By pursuing incremental improvements in both analytics and technology and prioritizing investments based on their level of impact, energy, environment and utility companies have an opportunity to move faster on infrastructure modernization and gain value along the way.

Partnership-led approach to enable smarter demand-side energy management

Many utilities are limited in their ability to accurately assess customer energy, water, and other utility usage.  However, the proliferation of connected IoT home appliances with integrated smart energy management solutions opens up a new source of energy usage insights for utility providers. Rather than rely on aggregate consumption trends providers now have the opportunity to develop insights on specific customer and household profiles real time.

Utilities can start by establishing collaborative partnerships with smart home utility management solution providers to collect usage data at a much more granular level than they can today. These detailed data sets can help utilities build more accurate and insightful profiles of energy usage over daily, seasonal and annual time frames as well as begin to segment customers into more detailed demographic profiles across their service areas. This in turn can enable development of more relevant pricing and service offerings as well as feed into demand forecasting models to more accurately map supply to demand. Additionally, this data can be leveraged to create new incentives that empower customers to manage energy usage more effectively and participate in demand side management at higher levels with more impact on grid performance.
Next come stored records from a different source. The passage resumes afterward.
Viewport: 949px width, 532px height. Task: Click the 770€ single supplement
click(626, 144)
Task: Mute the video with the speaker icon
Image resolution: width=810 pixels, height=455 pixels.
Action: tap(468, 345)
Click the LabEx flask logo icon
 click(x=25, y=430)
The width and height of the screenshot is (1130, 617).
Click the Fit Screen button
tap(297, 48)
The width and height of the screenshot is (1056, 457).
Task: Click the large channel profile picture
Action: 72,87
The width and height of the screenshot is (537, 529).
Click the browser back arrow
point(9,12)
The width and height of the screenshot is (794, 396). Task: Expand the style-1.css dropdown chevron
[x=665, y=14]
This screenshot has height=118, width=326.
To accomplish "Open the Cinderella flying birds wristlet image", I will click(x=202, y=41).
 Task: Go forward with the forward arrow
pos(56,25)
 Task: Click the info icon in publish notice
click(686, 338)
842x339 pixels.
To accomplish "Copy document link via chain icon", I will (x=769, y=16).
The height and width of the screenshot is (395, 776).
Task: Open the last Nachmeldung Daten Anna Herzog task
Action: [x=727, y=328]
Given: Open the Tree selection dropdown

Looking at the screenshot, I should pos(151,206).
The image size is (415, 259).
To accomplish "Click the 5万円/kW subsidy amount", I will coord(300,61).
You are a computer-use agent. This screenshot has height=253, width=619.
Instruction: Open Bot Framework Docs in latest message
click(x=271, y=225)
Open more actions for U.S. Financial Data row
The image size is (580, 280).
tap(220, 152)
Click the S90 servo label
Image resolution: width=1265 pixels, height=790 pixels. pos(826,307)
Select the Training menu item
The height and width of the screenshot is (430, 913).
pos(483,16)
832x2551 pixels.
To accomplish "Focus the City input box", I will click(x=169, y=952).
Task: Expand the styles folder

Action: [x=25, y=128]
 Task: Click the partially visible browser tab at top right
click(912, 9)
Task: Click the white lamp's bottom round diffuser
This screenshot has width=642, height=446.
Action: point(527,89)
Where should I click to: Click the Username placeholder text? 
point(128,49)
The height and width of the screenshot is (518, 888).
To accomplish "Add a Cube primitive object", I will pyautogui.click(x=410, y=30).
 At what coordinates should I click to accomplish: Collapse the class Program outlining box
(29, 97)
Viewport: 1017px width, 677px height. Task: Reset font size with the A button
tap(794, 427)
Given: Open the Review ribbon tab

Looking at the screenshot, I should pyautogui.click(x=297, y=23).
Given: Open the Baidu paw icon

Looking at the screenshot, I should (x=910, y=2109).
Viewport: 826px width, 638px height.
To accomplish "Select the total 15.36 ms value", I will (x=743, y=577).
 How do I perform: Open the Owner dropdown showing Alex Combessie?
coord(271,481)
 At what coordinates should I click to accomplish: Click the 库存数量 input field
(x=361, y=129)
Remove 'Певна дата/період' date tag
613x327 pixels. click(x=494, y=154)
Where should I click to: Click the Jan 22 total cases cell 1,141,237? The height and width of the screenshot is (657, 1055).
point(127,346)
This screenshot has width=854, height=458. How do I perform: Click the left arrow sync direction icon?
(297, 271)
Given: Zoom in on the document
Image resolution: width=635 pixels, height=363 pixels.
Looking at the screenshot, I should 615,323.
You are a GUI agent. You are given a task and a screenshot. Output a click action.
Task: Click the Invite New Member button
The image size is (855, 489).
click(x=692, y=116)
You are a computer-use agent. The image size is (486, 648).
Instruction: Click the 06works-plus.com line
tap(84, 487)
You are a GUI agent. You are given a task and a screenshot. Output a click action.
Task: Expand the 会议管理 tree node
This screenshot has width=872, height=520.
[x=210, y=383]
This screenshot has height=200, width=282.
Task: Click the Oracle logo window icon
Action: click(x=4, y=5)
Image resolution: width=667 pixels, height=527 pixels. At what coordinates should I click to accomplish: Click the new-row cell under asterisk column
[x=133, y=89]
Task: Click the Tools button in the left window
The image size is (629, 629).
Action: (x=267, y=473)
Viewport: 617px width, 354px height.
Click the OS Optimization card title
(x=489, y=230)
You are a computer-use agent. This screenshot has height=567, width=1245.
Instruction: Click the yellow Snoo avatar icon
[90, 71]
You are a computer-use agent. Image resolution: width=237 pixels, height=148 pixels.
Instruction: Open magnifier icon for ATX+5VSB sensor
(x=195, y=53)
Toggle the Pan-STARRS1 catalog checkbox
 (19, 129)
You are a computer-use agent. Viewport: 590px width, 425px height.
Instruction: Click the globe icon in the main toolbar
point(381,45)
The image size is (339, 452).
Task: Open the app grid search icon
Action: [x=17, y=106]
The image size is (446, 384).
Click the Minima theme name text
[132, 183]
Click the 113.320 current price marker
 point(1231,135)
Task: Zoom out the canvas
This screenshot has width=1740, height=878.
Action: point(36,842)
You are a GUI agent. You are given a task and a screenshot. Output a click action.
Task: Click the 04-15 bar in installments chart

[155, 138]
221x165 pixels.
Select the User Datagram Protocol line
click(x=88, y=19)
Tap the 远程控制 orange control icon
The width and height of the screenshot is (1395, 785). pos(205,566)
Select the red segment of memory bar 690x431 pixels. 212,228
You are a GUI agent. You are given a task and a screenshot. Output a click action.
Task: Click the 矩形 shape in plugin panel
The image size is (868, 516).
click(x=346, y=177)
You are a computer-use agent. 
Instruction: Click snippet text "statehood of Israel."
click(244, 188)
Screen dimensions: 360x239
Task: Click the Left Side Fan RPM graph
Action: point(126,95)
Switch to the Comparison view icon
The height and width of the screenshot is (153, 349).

Once utilities can access more information on their customers, it opens up many opportunities to offer better service, prices and packages, manage demand and supply, and extend demand side management programs for grid performance.  The developments in IoT and customer energy management make this a ripe area for development.

 

Digitization and more effective analytics are becoming critical for utilities as we gear up for grid modernization and more dynamic supply and demand.  Rather than waiting for large, long-term investments, utilities will be well served by experimenting with incremental analytics and technology. Dynamic forecasting, network optimization and creative demand-side energy management are just a few areas where data and technology can be applied in new ways to capture value more quickly. Experimenting with these and other techniques will be essential to manage multiple transitions quickly and at a low cost.